The records below should be written out again, exactly.

● **DATA SHOWN**:
<<<<
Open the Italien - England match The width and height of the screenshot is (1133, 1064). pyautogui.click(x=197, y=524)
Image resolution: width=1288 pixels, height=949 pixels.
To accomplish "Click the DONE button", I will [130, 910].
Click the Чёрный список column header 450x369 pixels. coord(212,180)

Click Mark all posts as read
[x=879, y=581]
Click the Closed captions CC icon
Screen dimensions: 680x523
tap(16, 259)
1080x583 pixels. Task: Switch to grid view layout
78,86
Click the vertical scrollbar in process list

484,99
>>>>
● **ANSWER TO THIS PROBLEM**:
Open the Italien - England match The width and height of the screenshot is (1133, 1064). pyautogui.click(x=197, y=524)
Image resolution: width=1288 pixels, height=949 pixels.
To accomplish "Click the DONE button", I will [130, 910].
Click the Чёрный список column header 450x369 pixels. coord(212,180)

Click Mark all posts as read
[x=879, y=581]
Click the Closed captions CC icon
Screen dimensions: 680x523
tap(16, 259)
1080x583 pixels. Task: Switch to grid view layout
78,86
Click the vertical scrollbar in process list

484,99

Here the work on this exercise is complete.